TO-DO LIST -
**a.** Decide whether each statement below agrees with the Fitch release on Beazer Homes: (i) Fitch affirmed the company's Issuer Default Rating at 'B-' with a Stable Outlook; (ii) Fitch raised its forecast for the growth of single-family starts; (iii) existing home sales are expected to fall mainly because fewer distressed homes are for sale. Answer yes or no for each, and quote the words from the release that settle it.
**b.** Summarize the Fitch release on Beazer Homes in two sentences.
**c.** Carry on the Fitch release on Beazer Homes from the point where it stops.

SELECTION -
*-*-*

Fitch Ratings has affirmed the ratings for Beazer Homes USA, Inc. (NYSE:
BZH), including the company's Issuer Default Rating (IDR) at 'B-'. The
Rating Outlook is Stable.
A complete list of rating actions follows at the end of this release.
KEY RATING DRIVERS
The rating and Outlook for BZH is based on the company's execution of
its business model in the current moderately recovering housing
environment, its land policies, and geographic diversity. The company's
rating and Outlook is also supported by its solid liquidity position.
The Stable Outlook also takes into account the improving housing outlook
for 2014 and 2015.
Risk factors include the cyclical nature of the homebuilding industry,
the company's high debt load and high leverage, BZH's underperformance
relative to its peers in certain operational and financial categories,
and its current over-exposure to the credit-challenged entry level
market (an estimated 60% of BZH's customers are first-time home buyers).
THE INDUSTRY
Comparisons were challenging through first-half of calendar 2014, and so
far this year most housing metrics seem to have defied expectations and
fallen somewhat from a year ago. Though the severe winter throughout
much of North America restrained some housing activity, nonetheless,
there was an absence of underlying consumer momentum this spring,
perhaps due to buyer sensitivity to home prices and finance rates and
the slowing of job growth at year end. But demographics, attractive
affordability/housing valuations, and a slow, steady easing in credit
standards should sustain and ultimately accelerate the upturn.
To reflect the subpar spring selling season, as well as the more guarded
expectation for the next few months, Fitch recently tapered its macro
housing forecast. Single-family starts are now projected to improve 9.5%
to 677,000 (down from Fitch's previous forecast of a 15% improvement)
and multifamily volume grows almost 12% to 343,000. Total starts this
year should still slightly exceed 1 million. New home sales are forecast
to advance about 8% to 465,000 (down from Fitch's prior forecast of
500,000), while existing home sales volume is expected to decline 5% to
4.835 million (down from Fitch's earlier estimate of 5.1 million),
largely due to fewer distressed homes for sale.
New home price inflation should moderate in 2014, at least partially
because of higher interest rates. Average and median new home prices
should rise about 3.5% in 2014.
Housing activity is likely to ratchet up more sharply in 2015 with the
support of a steadily growing economy throughout the year. The
unemployment rate should continue to move lower (5.8% in 2015). Credit
standards should steadily, moderately ease throughout next year.
Demographics should be more of a positive catalyst. More of those
younger adults who have been living at home should find jobs and these
25-35-year-olds should provide some incremental elevation to the rental
and starter home markets. Single-family starts are forecast to rise 21%
to 819,000 as multifamily volume expands about 6.5% to 366,000. Total
starts would be approaching 1.2 million. New home sales are projected to
increase 20.4% to 560,000. Existing home volume is expected to
approximate 5.075 million, up 5%.

*-*-*

DATA EXTRACT -

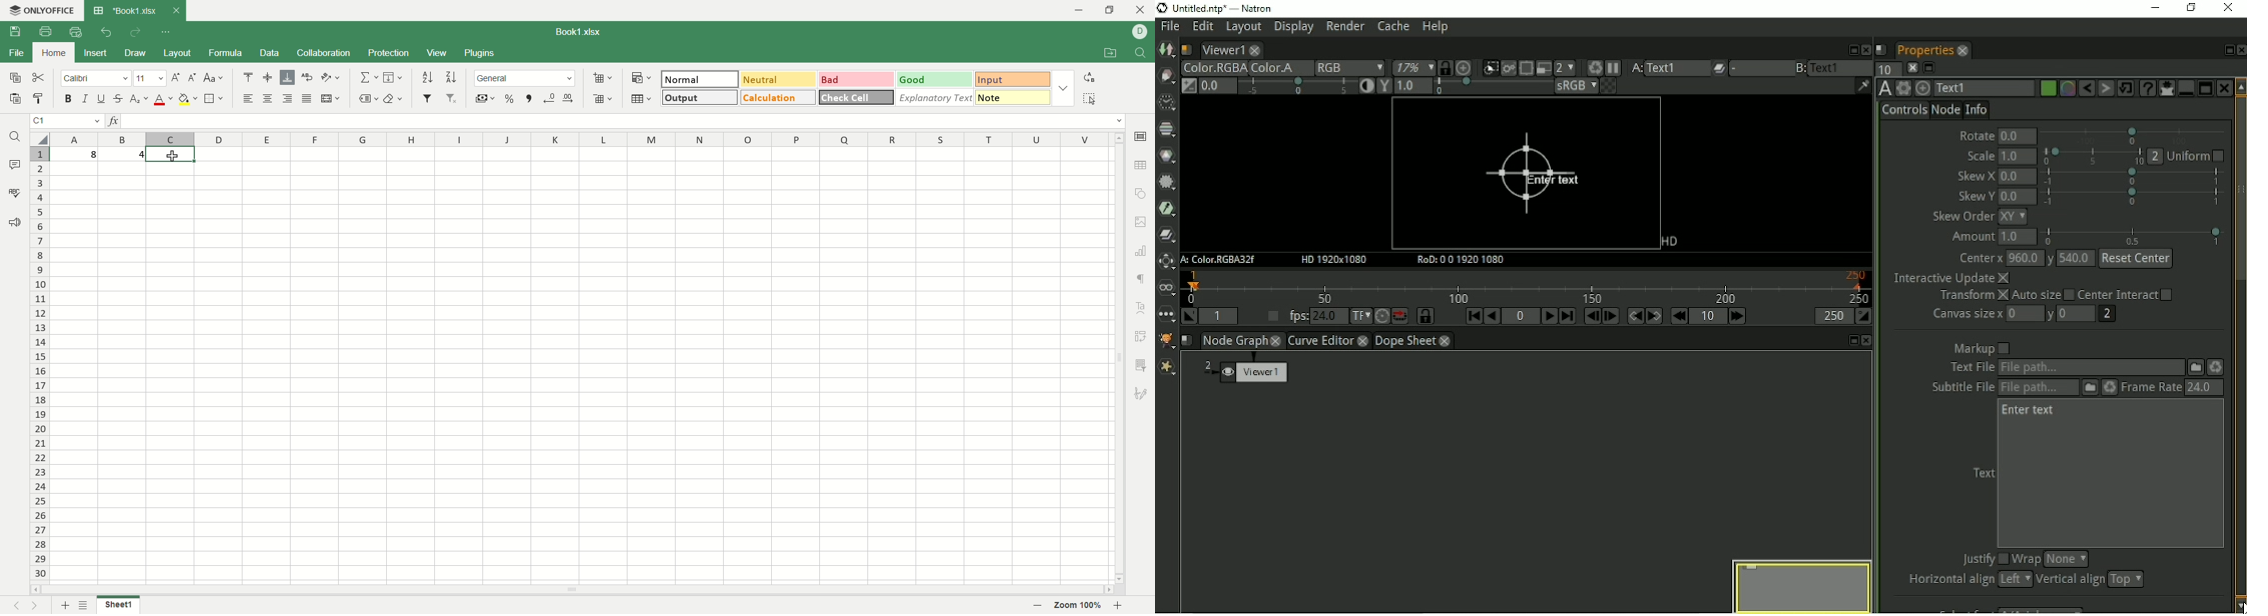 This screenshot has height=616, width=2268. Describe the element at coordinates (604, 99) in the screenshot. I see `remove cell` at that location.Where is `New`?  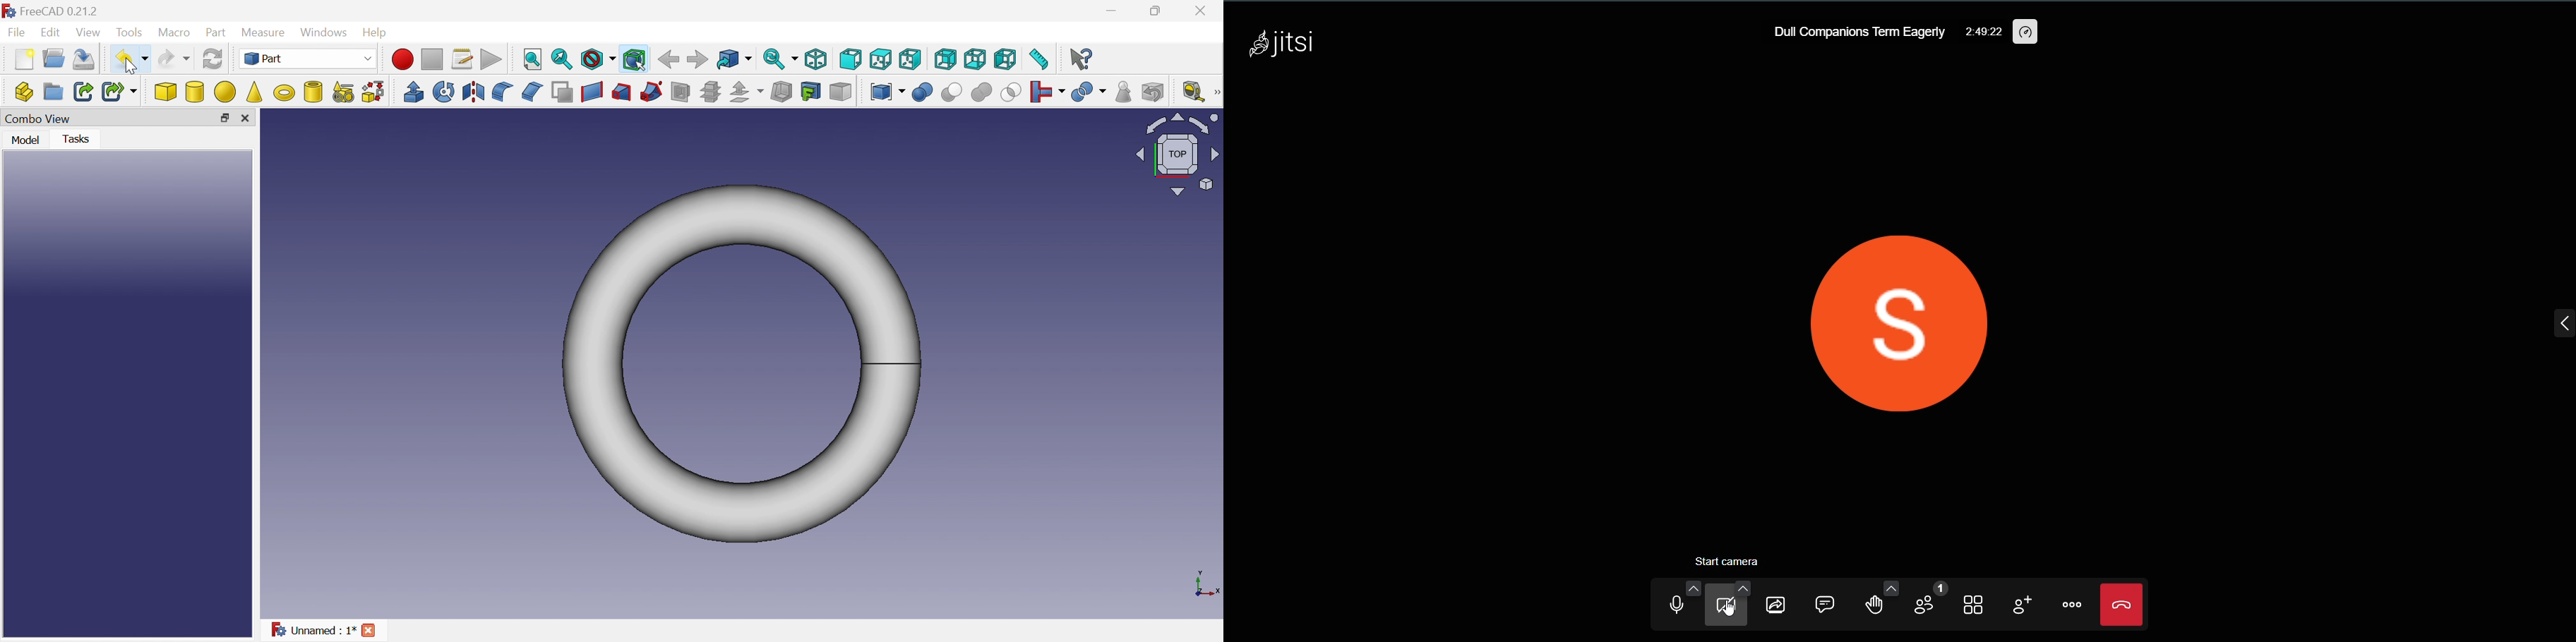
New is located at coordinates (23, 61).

*-*-*

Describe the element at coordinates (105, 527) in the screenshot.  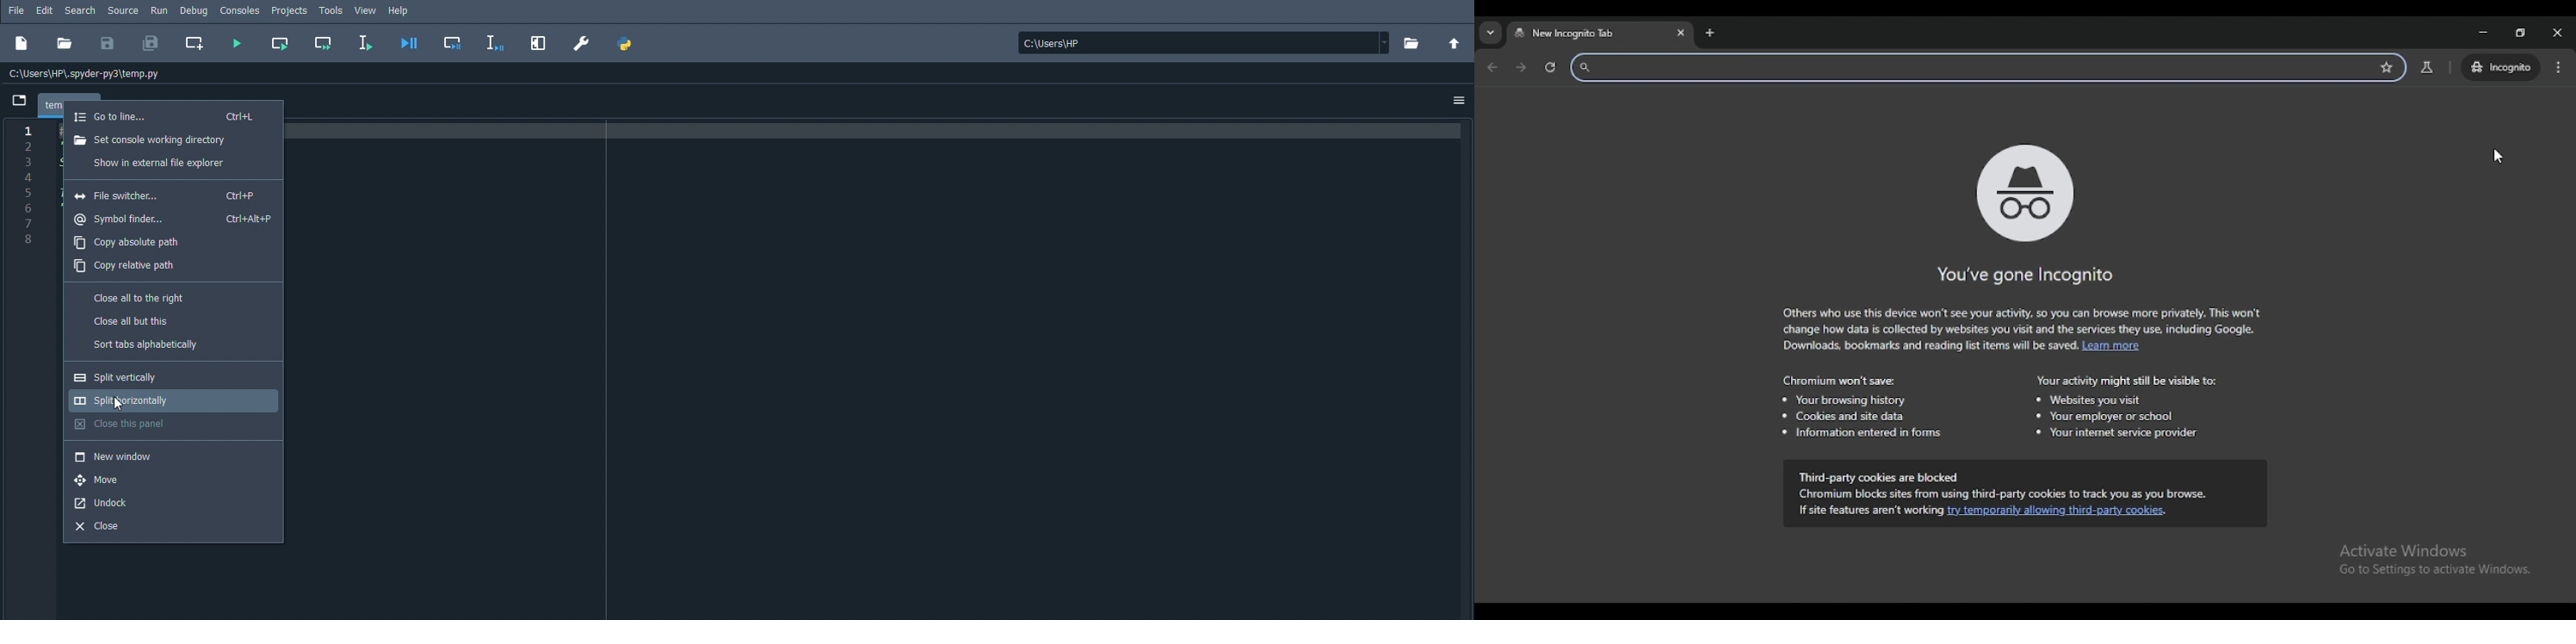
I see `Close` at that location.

*-*-*

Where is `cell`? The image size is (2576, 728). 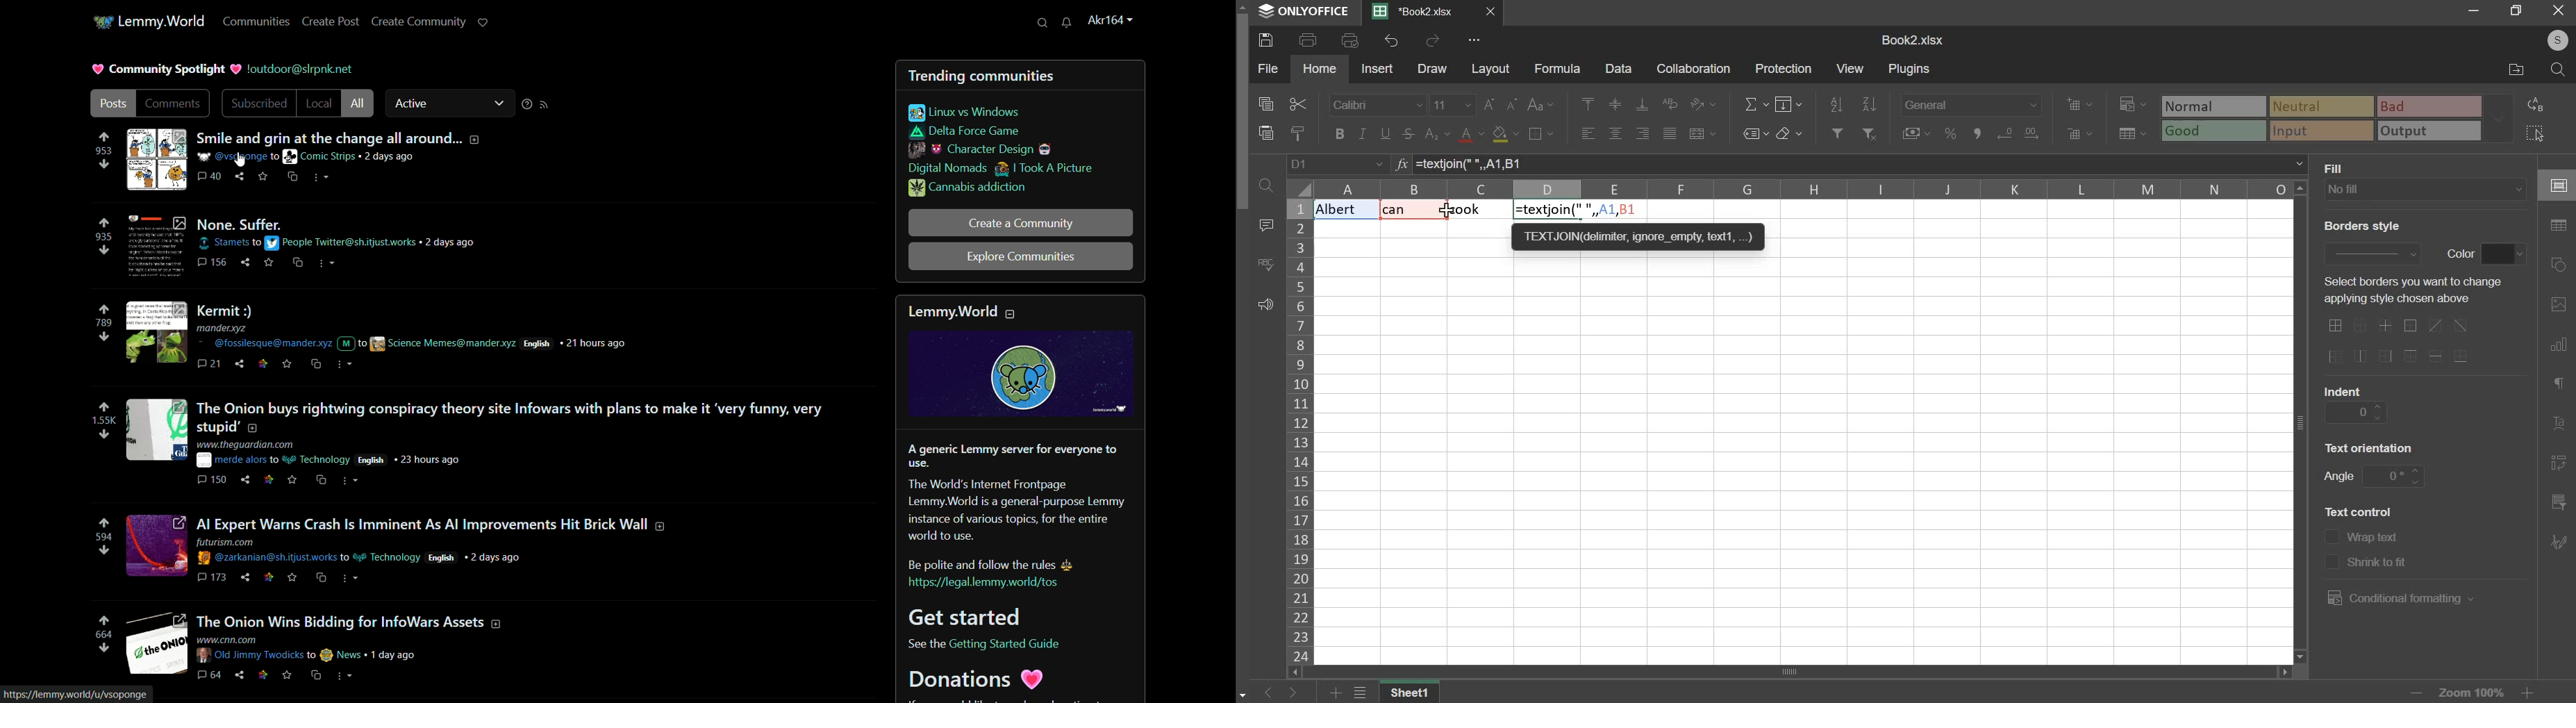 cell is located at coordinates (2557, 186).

*-*-*

THE RESPONSES -
**a.**
(i) Yes: "including the company's Issuer Default Rating (IDR) at 'B-'. The Rating Outlook is Stable."
(ii) No: "Single-family starts are now projected to improve 9.5% to 677,000 (down from Fitch's previous forecast of a 15% improvement)"
(iii) Yes: "existing home sales volume is expected to decline 5% to 4.835 million (down from Fitch's earlier estimate of 5.1 million), largely due to fewer distressed homes for sale."

**b.** Fitch Ratings affirmed Beazer Homes USA's Issuer Default Rating at 'B-' with a Stable Outlook, basing this on its execution in a moderately recovering housing market, its land policies, geographic diversity, and solid liquidity, while listing risks such as its high debt load and heavy exposure to first-time buyers. After a subpar spring selling season, Fitch tapered its 2014 housing forecast, but it expects activity to ratchet up more sharply in 2015, with single-family starts forecast to rise 21% and new home sales 20.4%.

**c.**
New home price inflation should further taper off with higher interest
rates and the mix of sales shifting more to first time homebuyer
product. Average and median home prices should increase 2.5-3%.
Challenges remain including the potential for higher interest rates and
restrictive credit qualification standards.
IMPROVING FINANCIAL RESULTS
BZH's homebuilding revenues for the first nine months of its 2014 fiscal
year (ending June 30, 2014) increased 7.9% to $909.2 million as closings
fell 4.2% while the average sales price advanced 12.6% to $279,300
during the period. Land sales totaled $8.6 million during 2014 YTD
period compared with $6.2 million last year.
The homebuilding gross profit margins (excluding inventory impairments
and lot option abandonments) also showed strong improvement, growing 350
bps to 19.5% during the YTD 2014 period compared with a 16% margin
during the same period last year. SG&A as a percentage of sales
increased to 14.6% during the nine-month period in 2014, up from 14.1%
last year. Despite the strong results for the first nine months of the
year, BZH reported a pre-tax loss of $27.1 million during the period,
which included a $19.9 million loss on extinguishment of debt related to
the company's debt refinancing this year. Fitch expects BZH will be
unprofitable on a pre-tax basis during fiscal 2014 but should report
pre-tax profits during fiscal 2015.
HIGH DEBT LOAD AND LEVERAGE
BZH had total debt of $1.5 billion at June 30, 2014. The company's
credit metrics have been improving over the past two years but remain
weak relative to its ratings. Leverage at the end of the June quarter
was 13.8x compared with 17.4x at the end of fiscal 2013 and 53.5x at the
end of fiscal 2012. EBITDA to interest coverage is also low at 0.9x for
the LTM period ending June 30, 2014 compared with 0.8x in fiscal 2013
and 0.2x in fiscal 2012.
Fitch expects these credit metrics will improve in the next 12 -15
months, although leverage is expected to remain weak at around 9x - 10x
and interest coverage is projected to improve to approximately 1.25x -
1.50x during fiscal 2015. The improvement in credit metrics will be
driven by EBITDA growth as Fitch does not expect any meaningful debt
repayment in the short to intermediate term.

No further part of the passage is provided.